[Exercise data — start]

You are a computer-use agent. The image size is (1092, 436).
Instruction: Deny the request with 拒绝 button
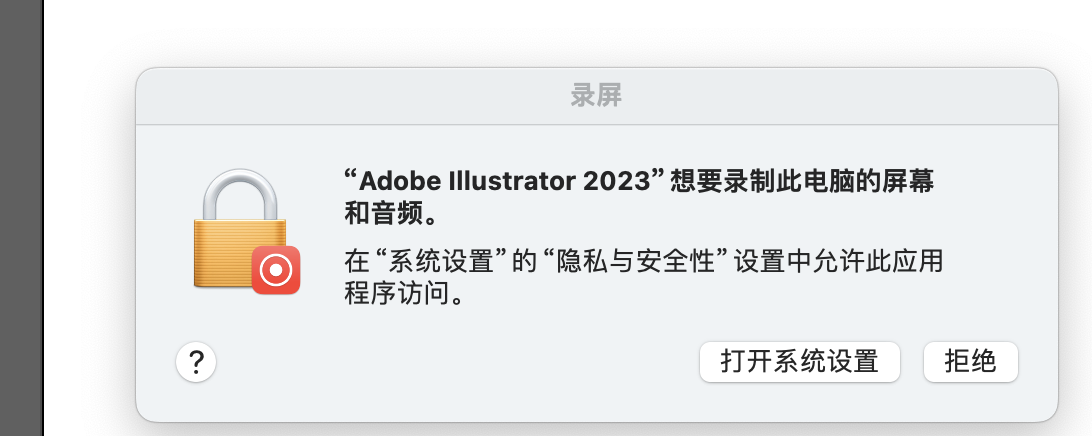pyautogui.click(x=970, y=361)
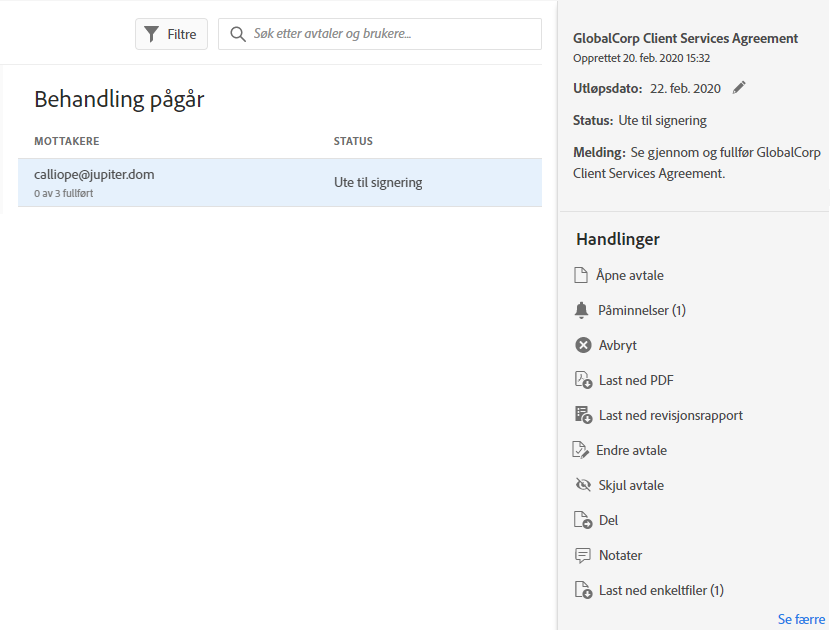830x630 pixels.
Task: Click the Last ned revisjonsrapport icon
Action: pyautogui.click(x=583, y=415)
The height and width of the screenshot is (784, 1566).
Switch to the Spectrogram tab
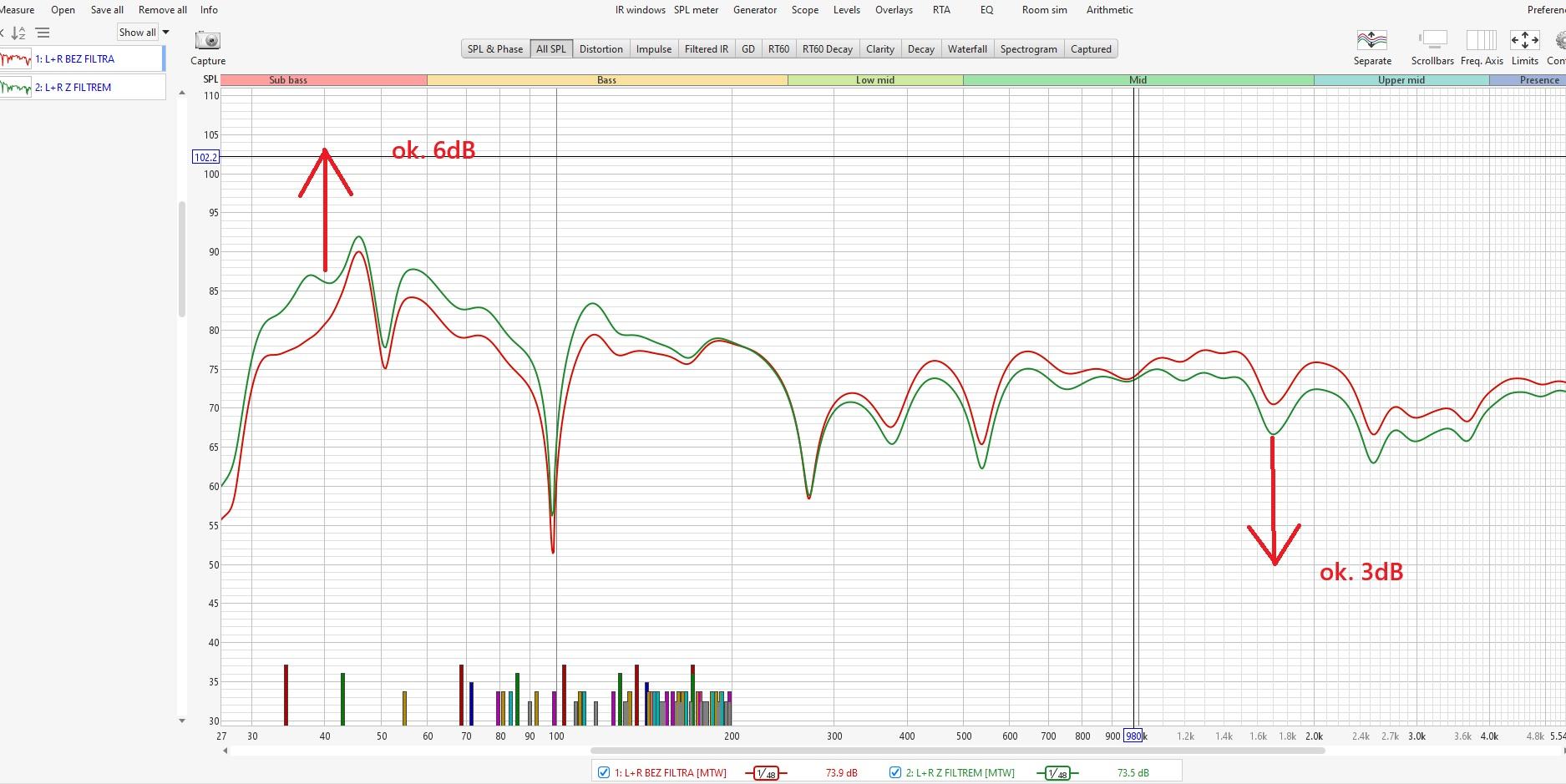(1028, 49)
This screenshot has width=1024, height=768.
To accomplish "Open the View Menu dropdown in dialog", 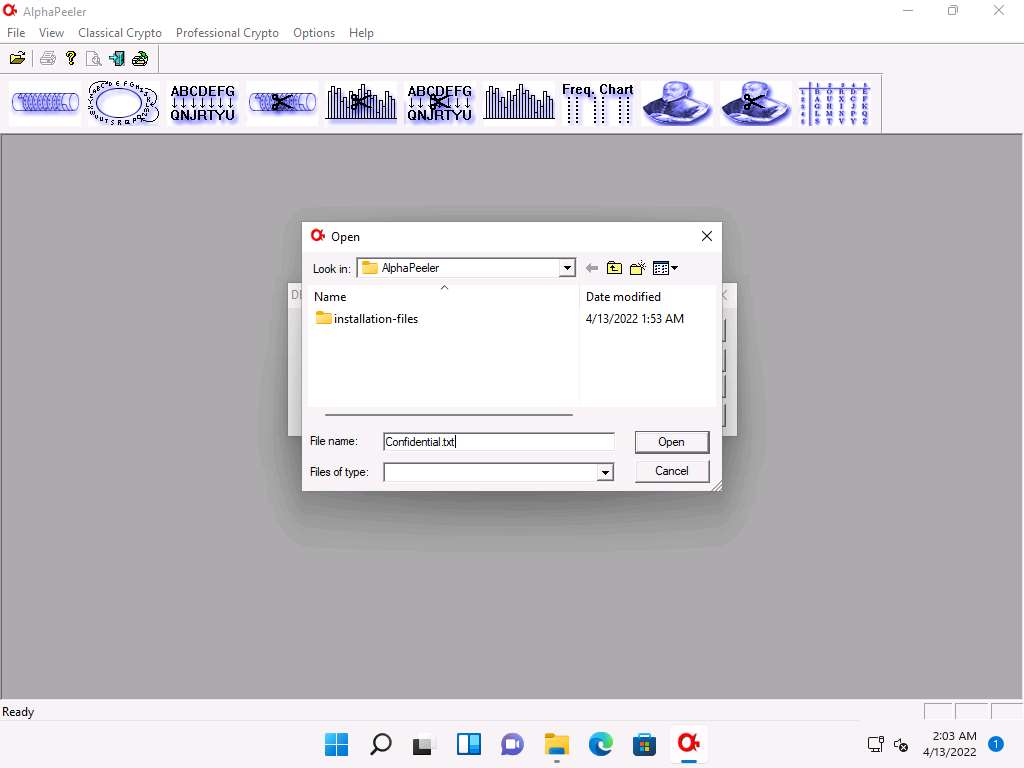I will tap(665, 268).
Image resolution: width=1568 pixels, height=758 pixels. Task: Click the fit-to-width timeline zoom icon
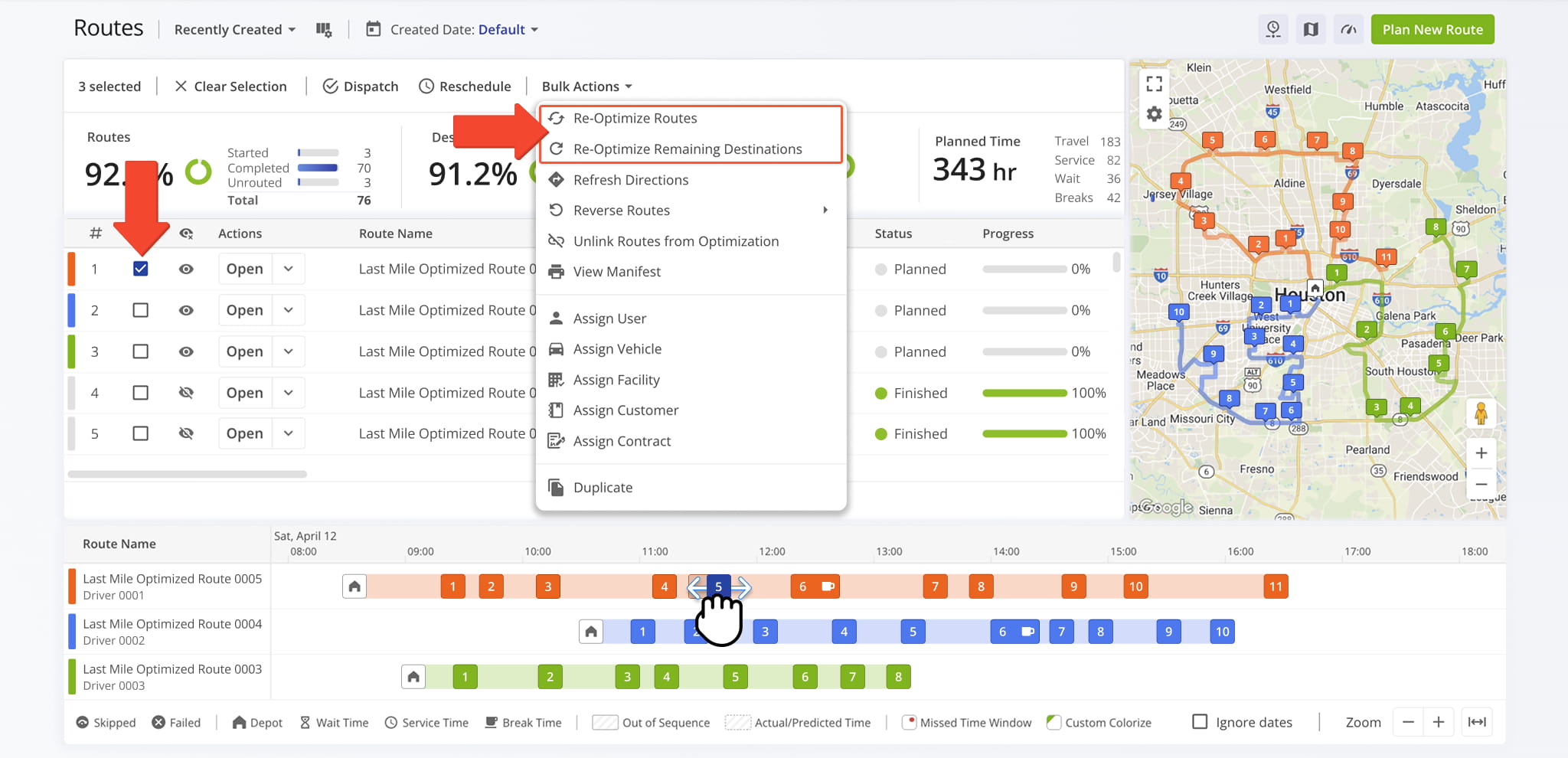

[Exercise data — finish]

About this exercise — The lines needed run from the first line of the records through the line containing "The height and", both included. Restate them word for word, without pictures.

Output for this task —
You are a computer-use agent. The image size is (1092, 436).
Instruction: Deny the request with 拒绝 button
pyautogui.click(x=970, y=361)
830x630 pixels.
Task: Click the Last ned revisjonsrapport icon
Action: pyautogui.click(x=583, y=415)
The height and width of the screenshot is (784, 1566).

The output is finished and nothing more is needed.